Entire city blocks have been razed to the ground and white-shrouded corpses are piling up outside hospitals, where surgeons work on bloody floors by cellphone light.
According to the World Health Organization, an average of 160 children are killed every day in the war in Gaza.
“The scale of death and suffering is hard to fathom,” said Christian Lindmeyer, a spokesman for the World Health Organization.
Hamas’s media office said in a telegram that several cemeteries in Gaza had ‘no more room for burials’, while the UN Office for the Coordination of Humanitarian Affairs (OCHA) said most of the region’s sewage pumping stations were closed.
Israel has ordered the evacuation of patients from 13 hospitals still operating in northern Gaza, OCHA said.
Netanyahu said there would be no fuel deliveries to besieged Gaza, but a possible ‘strategic pause’ to free hostages and provide aid.
Israel is expected to back down from Netanyahu’s statement that “his country will accept ‘total security’ in Gaza after the end of the war” after Washington opposed the long-term occupation of Gaza.
US State Department spokesman Vedanta Patel said, ‘Our view is that the Palestinians have to stay ahead of these decisions and that Gaza is Palestinian land and will remain Palestinian land.’
“Generally speaking, we do not support the reoccupation of Gaza and neither would Israel,” he said.
Ron Dermer, Israel’s strategic affairs minister and part of Netanyahu’s war cabinet, told the BBC that Israeli forces would not retake Gaza, but would carry out security operations against anyone they saw as a threat.
In 2005, Israel withdrew its troops from territories captured in the 1967 Six-Day War.
In the occupied West Bank on Sunday, US Secretary of State Anthony Blinken suggested that the Palestinian Authority should regain control under Palestinian Authority President Mahmoud Abbas.
The Palestinian Authority only exercises limited autonomy in parts of the West Bank and Abbas said it could return to power in Gaza only if a ‘comprehensive political solution’ to the Israeli-Palestinian conflict is found.
A senior Hamas official, Ghazi Hamad, rejected the suggestion, telling Al-Jazeera Arabic that the militants were “part of the national Palestinian fabric.”
“After failing in Iraq and Afghanistan, now the Americans are dreaming that they can reconfigure Gaza as they see fit,” he said.
Blinken is in Japan for a meeting of G7 foreign ministers to find a common line on the diplomatic crisis over Gaza after a tour of the Middle East.
The ministers are expected to call in a joint statement for a ‘humanitarian pause’, refraining from calling for a ceasefire in line with US policy in Gaza.
Medical charity Doctors Without Borders (MSF) said ‘Across Gaza, helpless people are losing their family members, homes and their own lives, while world leaders fail to take meaningful action.
MSF’s statement detailed how a bomb attack in the Shati refugee camp area of Gaza killed one of their staff members along with his family on Monday.
Israel has pounded Gaza with more than 12,000 air and artillery strikes and sent in ground forces that have effectively reduced half of Gaza to rubble.
Israel ordered civilians in northern Gaza to flee south through leaflets and text orders dropped from the air in Gaza.
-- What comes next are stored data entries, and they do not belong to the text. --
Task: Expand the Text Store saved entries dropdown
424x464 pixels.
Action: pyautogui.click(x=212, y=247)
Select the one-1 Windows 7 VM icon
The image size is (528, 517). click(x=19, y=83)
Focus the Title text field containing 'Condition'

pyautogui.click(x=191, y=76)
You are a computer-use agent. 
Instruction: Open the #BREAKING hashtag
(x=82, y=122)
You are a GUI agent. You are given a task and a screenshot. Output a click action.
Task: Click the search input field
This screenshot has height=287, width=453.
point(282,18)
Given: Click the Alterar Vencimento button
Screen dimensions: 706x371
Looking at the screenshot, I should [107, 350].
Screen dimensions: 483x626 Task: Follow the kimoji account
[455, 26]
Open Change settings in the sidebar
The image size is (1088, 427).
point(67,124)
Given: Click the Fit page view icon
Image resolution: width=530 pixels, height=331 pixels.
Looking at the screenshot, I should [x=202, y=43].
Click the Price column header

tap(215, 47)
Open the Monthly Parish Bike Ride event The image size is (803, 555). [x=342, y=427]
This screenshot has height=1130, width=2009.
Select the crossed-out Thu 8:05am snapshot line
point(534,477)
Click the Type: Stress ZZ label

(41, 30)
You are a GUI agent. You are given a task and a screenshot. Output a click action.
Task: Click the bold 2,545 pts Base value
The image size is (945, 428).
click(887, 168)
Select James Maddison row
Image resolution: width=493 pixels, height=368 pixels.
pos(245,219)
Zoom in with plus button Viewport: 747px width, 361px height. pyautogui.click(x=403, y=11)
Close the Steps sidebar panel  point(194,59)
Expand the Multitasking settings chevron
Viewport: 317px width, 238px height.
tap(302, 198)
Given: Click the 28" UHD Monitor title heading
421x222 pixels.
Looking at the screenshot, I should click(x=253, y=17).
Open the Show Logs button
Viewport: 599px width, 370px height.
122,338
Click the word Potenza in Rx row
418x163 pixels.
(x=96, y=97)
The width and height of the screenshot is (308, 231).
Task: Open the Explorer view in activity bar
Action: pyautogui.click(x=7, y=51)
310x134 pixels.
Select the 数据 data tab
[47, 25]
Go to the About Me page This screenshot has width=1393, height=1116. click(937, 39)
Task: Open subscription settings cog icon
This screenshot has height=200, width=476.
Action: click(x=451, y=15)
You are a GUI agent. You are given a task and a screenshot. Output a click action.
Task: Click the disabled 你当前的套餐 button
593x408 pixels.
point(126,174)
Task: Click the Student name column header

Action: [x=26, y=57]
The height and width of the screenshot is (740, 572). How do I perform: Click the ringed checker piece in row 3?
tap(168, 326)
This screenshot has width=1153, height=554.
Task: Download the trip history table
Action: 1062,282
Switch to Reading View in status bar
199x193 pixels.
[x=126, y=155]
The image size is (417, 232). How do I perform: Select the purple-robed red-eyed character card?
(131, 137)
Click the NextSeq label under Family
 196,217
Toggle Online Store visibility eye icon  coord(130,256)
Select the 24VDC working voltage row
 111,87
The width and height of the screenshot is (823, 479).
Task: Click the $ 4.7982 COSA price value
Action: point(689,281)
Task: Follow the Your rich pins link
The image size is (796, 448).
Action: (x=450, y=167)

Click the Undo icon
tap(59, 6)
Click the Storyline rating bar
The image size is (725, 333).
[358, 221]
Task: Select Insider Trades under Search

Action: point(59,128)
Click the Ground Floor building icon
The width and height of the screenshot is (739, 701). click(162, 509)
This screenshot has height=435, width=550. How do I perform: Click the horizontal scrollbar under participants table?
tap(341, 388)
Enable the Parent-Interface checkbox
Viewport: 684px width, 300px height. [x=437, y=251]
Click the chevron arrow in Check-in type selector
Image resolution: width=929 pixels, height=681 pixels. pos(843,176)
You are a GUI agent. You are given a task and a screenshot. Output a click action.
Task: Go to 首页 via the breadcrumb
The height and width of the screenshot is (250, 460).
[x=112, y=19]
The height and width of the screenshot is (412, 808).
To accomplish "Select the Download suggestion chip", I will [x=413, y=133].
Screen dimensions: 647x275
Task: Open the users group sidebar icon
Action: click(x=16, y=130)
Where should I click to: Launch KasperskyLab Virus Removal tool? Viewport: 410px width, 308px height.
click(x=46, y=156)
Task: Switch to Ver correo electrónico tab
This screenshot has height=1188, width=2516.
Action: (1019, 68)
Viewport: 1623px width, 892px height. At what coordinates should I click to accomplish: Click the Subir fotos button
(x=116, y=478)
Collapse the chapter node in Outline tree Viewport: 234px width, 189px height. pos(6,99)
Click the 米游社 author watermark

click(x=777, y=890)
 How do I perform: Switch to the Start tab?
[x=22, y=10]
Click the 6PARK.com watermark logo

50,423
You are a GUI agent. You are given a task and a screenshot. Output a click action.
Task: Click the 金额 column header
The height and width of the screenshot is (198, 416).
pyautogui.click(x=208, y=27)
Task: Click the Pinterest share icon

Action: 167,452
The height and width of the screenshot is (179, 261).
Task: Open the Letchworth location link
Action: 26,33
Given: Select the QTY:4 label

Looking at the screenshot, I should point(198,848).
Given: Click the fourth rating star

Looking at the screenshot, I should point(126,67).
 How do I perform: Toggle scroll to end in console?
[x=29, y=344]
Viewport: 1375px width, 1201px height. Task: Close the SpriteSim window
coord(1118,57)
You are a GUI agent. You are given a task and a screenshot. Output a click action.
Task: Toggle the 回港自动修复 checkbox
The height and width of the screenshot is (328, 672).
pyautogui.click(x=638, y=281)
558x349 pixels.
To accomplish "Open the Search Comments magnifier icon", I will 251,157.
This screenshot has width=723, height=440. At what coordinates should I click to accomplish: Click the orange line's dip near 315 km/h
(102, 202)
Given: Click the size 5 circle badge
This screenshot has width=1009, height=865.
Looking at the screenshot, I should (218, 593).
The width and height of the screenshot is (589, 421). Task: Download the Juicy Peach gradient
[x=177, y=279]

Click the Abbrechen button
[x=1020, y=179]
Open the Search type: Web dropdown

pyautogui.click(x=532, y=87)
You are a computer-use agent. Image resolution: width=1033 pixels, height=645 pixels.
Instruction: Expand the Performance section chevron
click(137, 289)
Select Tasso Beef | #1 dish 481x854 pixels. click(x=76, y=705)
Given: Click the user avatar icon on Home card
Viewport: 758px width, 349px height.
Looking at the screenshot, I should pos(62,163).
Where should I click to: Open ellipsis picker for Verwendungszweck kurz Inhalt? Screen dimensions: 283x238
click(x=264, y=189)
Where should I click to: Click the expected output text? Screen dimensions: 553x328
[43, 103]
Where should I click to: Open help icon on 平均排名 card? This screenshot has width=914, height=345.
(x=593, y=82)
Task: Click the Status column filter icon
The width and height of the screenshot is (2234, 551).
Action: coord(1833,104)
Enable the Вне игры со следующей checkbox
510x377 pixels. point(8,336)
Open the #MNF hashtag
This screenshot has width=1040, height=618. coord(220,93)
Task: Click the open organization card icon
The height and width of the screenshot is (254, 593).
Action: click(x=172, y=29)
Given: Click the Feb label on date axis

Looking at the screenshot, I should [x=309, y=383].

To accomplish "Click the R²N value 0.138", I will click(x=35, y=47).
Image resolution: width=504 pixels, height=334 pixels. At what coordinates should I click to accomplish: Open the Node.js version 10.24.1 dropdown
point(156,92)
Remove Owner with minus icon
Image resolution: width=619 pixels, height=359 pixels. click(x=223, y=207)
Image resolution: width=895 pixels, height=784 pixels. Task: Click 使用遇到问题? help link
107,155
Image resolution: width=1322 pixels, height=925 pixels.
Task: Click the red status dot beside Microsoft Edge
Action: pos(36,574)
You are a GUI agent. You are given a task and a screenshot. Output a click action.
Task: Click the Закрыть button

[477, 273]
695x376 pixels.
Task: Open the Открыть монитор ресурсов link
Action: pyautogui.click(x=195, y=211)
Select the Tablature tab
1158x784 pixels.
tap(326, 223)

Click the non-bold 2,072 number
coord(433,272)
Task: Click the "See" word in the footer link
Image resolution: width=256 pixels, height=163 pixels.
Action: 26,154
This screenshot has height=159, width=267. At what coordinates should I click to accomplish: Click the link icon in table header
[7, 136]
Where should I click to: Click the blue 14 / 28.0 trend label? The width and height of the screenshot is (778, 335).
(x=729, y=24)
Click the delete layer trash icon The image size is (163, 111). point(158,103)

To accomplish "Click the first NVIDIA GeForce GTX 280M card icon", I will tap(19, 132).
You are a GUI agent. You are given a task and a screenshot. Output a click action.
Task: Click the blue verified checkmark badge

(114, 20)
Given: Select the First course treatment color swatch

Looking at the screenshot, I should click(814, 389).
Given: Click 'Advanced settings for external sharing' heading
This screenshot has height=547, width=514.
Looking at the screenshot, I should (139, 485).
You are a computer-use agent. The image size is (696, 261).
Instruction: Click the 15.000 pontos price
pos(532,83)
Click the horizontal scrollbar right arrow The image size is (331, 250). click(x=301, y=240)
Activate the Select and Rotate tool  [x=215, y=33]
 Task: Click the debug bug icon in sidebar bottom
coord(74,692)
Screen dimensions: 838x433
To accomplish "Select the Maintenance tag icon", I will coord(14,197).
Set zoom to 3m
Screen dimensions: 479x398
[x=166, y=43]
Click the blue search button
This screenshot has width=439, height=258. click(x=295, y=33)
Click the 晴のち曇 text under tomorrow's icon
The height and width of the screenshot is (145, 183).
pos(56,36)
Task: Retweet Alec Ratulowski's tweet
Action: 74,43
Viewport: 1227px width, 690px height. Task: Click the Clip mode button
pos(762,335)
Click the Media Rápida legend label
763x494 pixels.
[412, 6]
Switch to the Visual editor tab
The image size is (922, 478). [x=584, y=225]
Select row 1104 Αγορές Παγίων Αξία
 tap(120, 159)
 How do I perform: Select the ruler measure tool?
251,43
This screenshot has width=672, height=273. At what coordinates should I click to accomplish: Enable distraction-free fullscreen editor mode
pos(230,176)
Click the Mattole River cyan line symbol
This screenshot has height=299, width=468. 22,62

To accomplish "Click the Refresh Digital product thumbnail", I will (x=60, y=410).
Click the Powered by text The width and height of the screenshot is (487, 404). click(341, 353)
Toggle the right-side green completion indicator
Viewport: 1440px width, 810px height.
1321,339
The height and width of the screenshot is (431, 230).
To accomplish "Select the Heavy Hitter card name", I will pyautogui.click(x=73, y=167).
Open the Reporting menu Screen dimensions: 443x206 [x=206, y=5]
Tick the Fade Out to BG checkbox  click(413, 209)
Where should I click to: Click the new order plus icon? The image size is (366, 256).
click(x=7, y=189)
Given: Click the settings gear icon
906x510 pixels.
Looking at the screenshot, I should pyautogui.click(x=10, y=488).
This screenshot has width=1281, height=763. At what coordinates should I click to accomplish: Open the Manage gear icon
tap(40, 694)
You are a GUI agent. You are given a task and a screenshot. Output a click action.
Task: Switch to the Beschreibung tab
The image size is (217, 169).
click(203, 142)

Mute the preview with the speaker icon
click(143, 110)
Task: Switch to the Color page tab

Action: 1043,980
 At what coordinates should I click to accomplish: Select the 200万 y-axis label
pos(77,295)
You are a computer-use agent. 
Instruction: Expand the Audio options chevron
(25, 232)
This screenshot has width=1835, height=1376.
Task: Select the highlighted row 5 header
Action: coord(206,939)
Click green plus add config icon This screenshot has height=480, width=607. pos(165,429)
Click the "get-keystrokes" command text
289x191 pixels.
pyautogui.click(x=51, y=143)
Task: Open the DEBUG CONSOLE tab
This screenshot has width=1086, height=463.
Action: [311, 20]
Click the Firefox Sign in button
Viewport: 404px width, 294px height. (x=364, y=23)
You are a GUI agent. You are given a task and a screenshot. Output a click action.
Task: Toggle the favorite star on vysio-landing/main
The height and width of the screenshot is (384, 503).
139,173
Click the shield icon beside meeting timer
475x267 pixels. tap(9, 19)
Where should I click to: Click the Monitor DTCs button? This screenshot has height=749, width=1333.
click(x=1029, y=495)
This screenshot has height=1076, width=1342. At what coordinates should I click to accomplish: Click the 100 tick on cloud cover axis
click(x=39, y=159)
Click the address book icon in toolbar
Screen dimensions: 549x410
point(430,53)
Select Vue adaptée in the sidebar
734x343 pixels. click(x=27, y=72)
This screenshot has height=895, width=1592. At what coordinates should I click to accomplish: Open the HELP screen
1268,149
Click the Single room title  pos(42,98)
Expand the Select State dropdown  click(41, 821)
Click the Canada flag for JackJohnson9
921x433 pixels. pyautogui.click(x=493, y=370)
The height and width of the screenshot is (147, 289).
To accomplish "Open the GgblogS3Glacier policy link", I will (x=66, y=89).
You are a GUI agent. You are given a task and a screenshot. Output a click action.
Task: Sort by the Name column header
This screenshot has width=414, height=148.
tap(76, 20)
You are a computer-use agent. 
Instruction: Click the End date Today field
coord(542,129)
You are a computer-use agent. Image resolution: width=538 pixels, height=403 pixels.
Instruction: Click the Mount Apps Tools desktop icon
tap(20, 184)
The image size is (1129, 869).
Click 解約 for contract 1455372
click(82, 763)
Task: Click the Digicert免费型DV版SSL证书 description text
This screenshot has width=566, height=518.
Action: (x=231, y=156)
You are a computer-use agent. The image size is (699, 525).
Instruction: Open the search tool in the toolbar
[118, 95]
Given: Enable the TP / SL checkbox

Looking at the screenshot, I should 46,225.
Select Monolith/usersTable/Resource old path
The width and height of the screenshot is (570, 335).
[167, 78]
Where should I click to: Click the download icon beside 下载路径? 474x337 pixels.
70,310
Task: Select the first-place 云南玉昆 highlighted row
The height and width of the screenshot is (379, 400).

But a US official said on Saturday that at least 350,000 civilians remained in the worst-hit areas.
The International Committee of the Red Cross said one of its humanitarian convoys in Gaza came under fire on Tuesday. The organization demanded an end to the suffering of civilians.
“Children are being separated from their families and held hostage,” said the organization’s president, Mirjana Spoljaric. In Gaza, ICRC surgeons treat children with severe skin burns.’
Military analysts have warned of weeks of fighting ahead in Gaza, with around 30 Israeli soldiers already killed in the attack.
The operation is extremely complicated for Israel, as the hostages include very young children and frail elderly people, who are believed to be held within a vast tunnel network.